年の瀬、しかもなんとクリスマスイブ、初めてコロナに罹患(りかん)した。パンデミックの時期からはずいぶん気が緩んで、2025年のスケジュールに奔走していた年末。冬もようやく本格的になり始め、夜はずいぶん冷えるようになったなと身ぶるいしていたら案の定これだ。悪寒と関節痛がどんどん増してくる体を横にしたり縦にしたりしながら、どうにも具合がおかしく、とりあえず今週の習い事をキャンセル、それからクリスマスに予定していたカルチャーセンターに休講の連絡をした。

撮影・三品鐘

 とたん体は安心したかのように発熱、頭痛、悪寒、鼻水と不調全開になり始め、近くの発熱外来へ。おなじみの鼻をぐりぐりされる検査の結果、コロナ陽性ということが判明した。人と会わない在宅仕事ゆえの変な自信があって、悪くてインフルだろうという変な思い込みがあったのと、肩で息をするような今までにないしんどさで「コロナかあ」と実感ないままとりあえず帰宅し、今日から何日外に出られないんだっけ、と計算して非対面式ネットスーパーでお餅やゼリーやアイスやカップうどん、スポーツドリンクを予約する。熱は上がりに上がり、横になっても本を読む気力もなく、見慣れた友人のSNSをスクロールしながら、思いはまとまりなくあっちに行ったりこっちに行ったりする。

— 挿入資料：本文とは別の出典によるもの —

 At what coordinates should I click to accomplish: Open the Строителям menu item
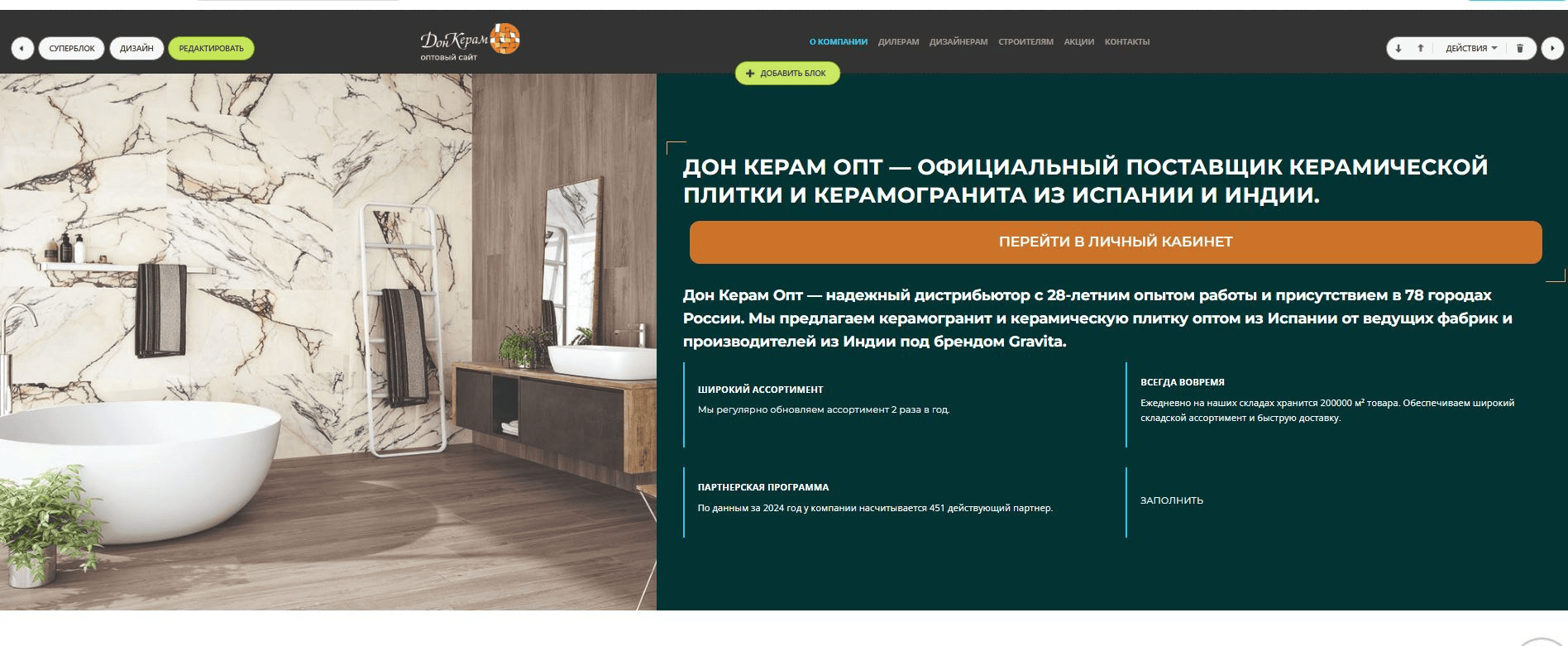[x=1025, y=41]
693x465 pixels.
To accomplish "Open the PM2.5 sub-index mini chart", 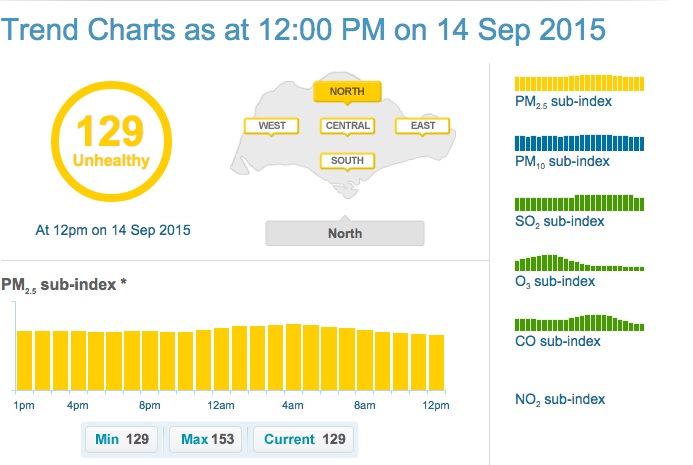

 人に会えなくても私を満たしているのは人だということをこういうとき痛いほど実感する。もう会わないと決めた人、もうそろそろ会いたい人、会っても会話は弾まないだろうけどずっと見届けたい人、何度でも会って喜びを分け合いたい人、会うたびやるせない気持ちにさせてくれる人、そして、もう二度と会えない人。そんな一人一人を熱に浮かされた頭の真ん中に座らせて、話しかけたり、笑いかけたり、そっと触れたりしながらまた眠りに落ちる。

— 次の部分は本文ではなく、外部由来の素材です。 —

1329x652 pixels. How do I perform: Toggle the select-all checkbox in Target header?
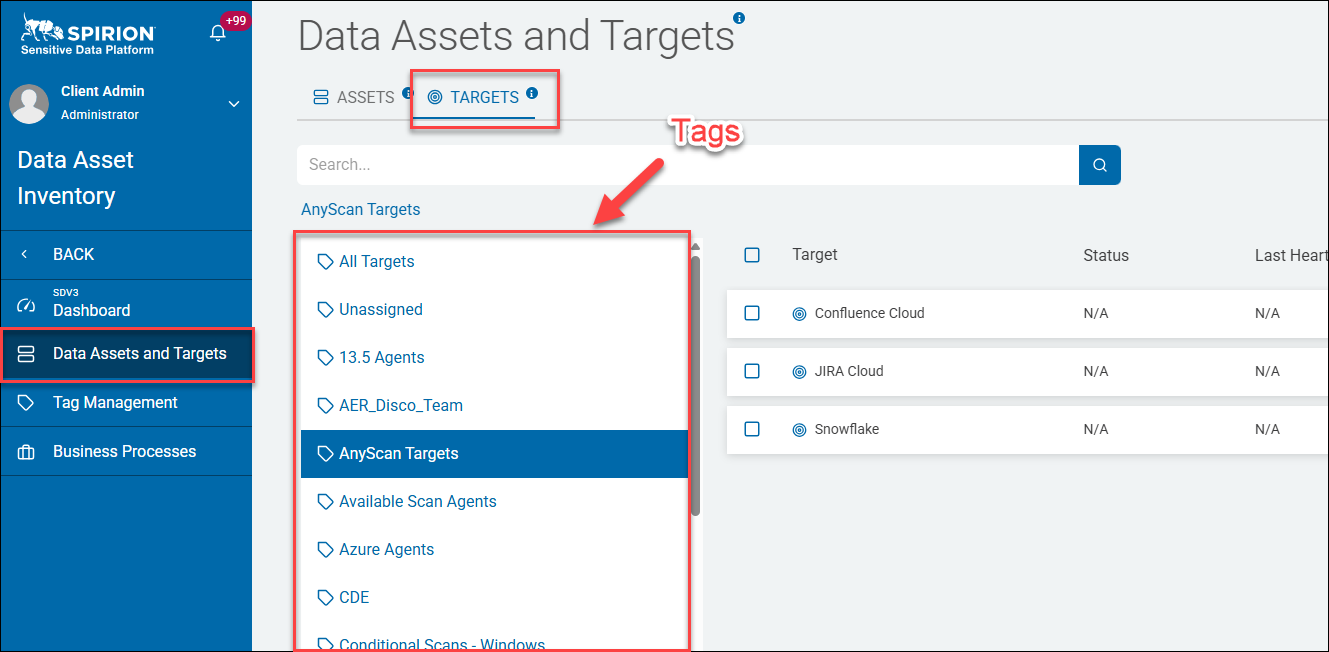pos(752,255)
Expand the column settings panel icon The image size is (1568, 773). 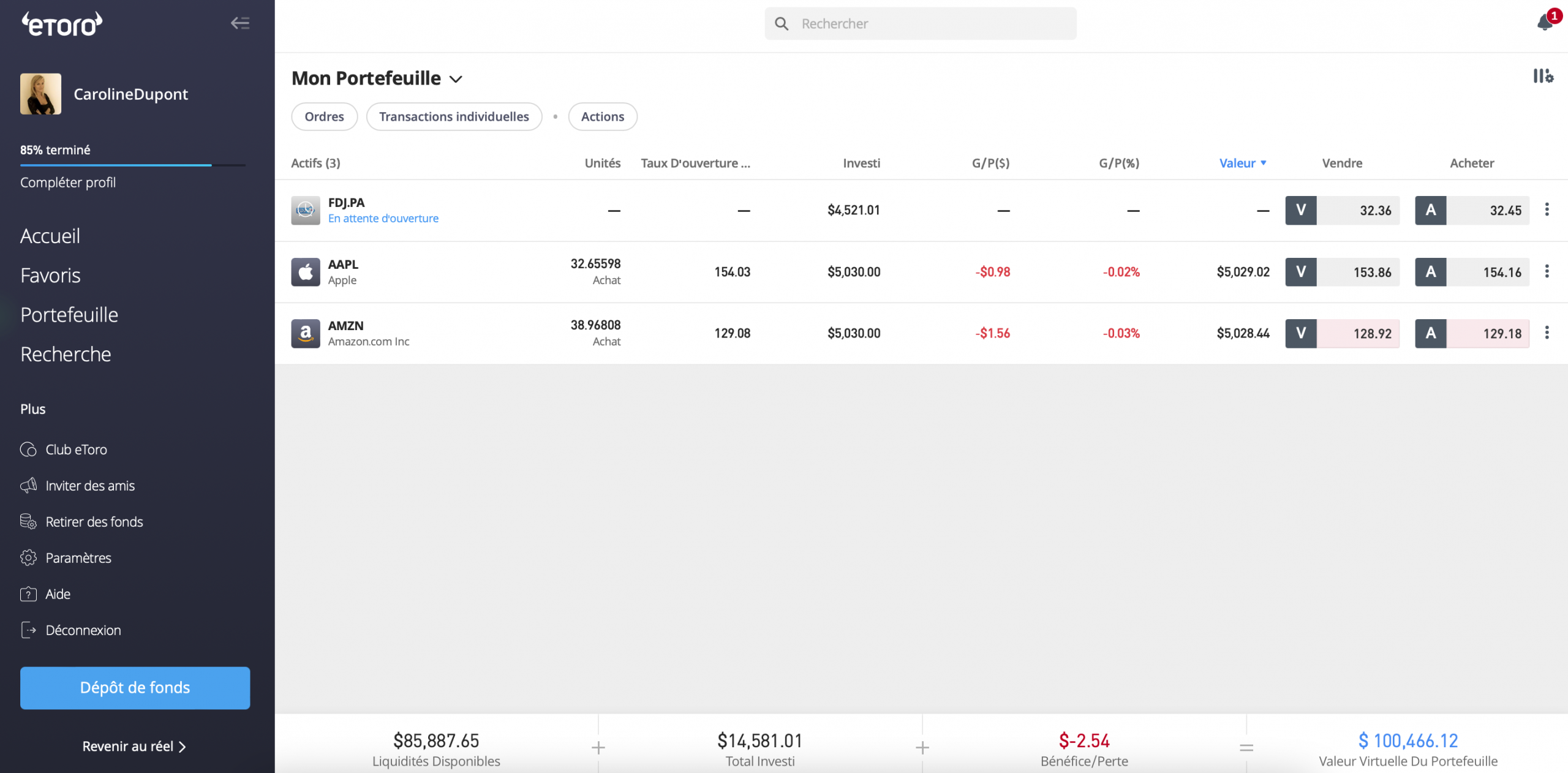coord(1543,75)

 眠って眠って、ようやく本当の一人になったころには、熱は引いていた。

 言葉で届けたい。何を? この世は言葉でできていないことを。そんな矛盾した私の思い上がりの感情に気づいていた、もう二度と会えない人がいる。それが愛だなんていうつもりはない。そこまで思い上がった人間じゃない。だから今、ぐしゃぐしゃになった前髪をかき上げて、わたしの額に手を当てて欲(ほ)しいのだ。ほら、世界は言葉なんかでできていない。


 岐阜市出身の歌人野口あや子さんによる、エッセー「身にあまるものたちへ」の連載。短歌の領域にとどまらず、音楽と融合した朗読ライブ、身体表現を試みた写真歌集の出版など多角的な活動に取り組む野口さんが、独自の感性で身辺をとらえて言葉を紡ぐ。写真家三品鐘さんの写真で、その作品世界を広げる。

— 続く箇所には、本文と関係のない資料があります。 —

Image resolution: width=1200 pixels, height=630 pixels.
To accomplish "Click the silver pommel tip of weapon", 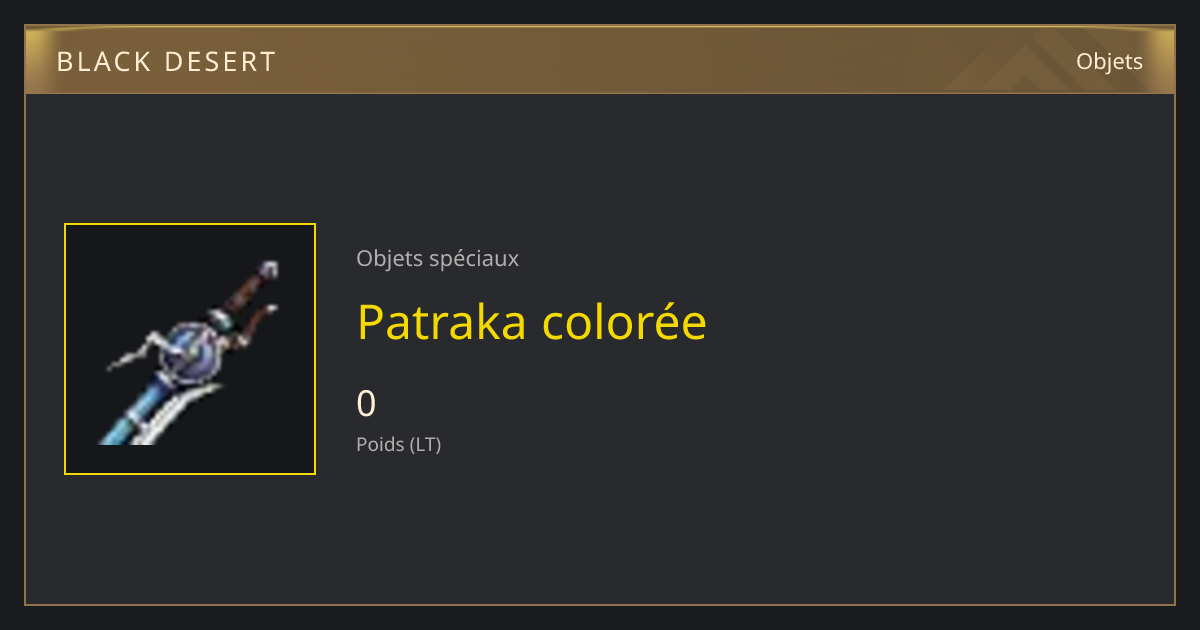I will pos(269,268).
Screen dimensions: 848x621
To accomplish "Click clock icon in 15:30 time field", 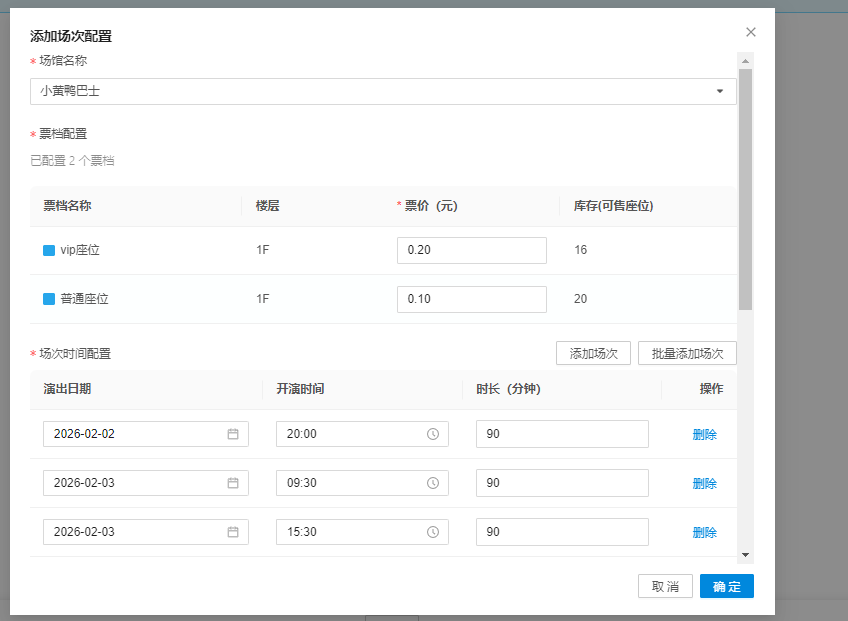I will 433,532.
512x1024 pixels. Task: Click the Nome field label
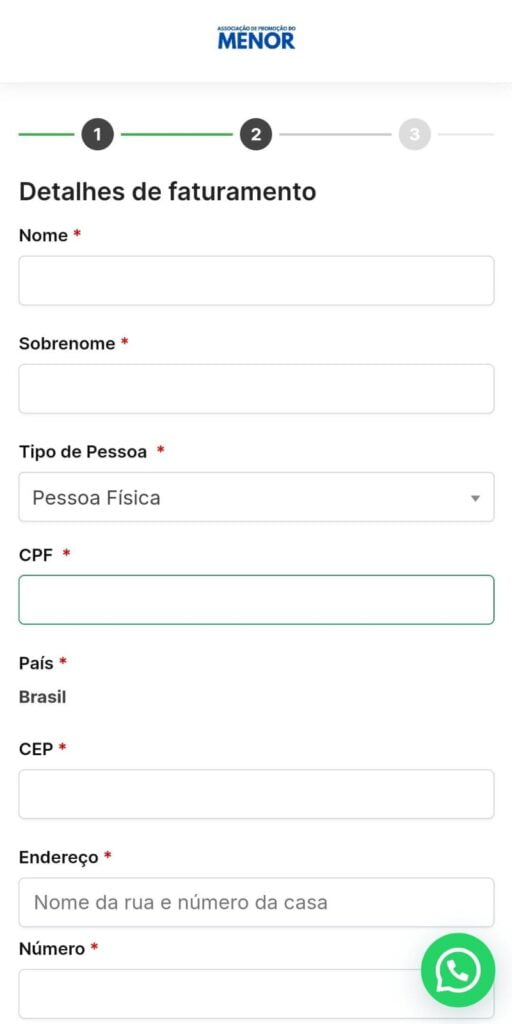tap(43, 235)
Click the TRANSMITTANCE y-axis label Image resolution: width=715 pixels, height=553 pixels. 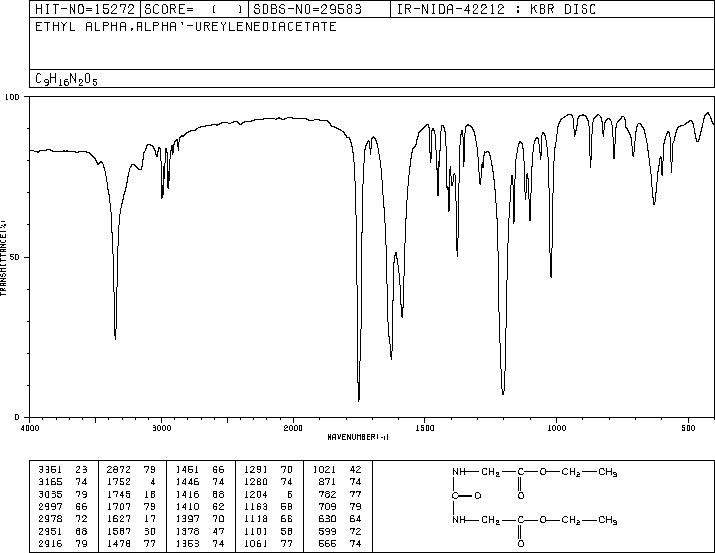point(5,256)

 のぐち・あやこ 1987年、岐阜市生まれ。「幻桃」「未来」短歌会会員。2006年、「カシスドロップ」で第49回短歌研究新人賞。08年、岐阜市芸術文化奨励賞。10年、第1歌集「くびすじの欠片」で第54回現代歌人協会賞。作歌のほか、音楽などの他ジャンルと朗読活動もする。名古屋市在住。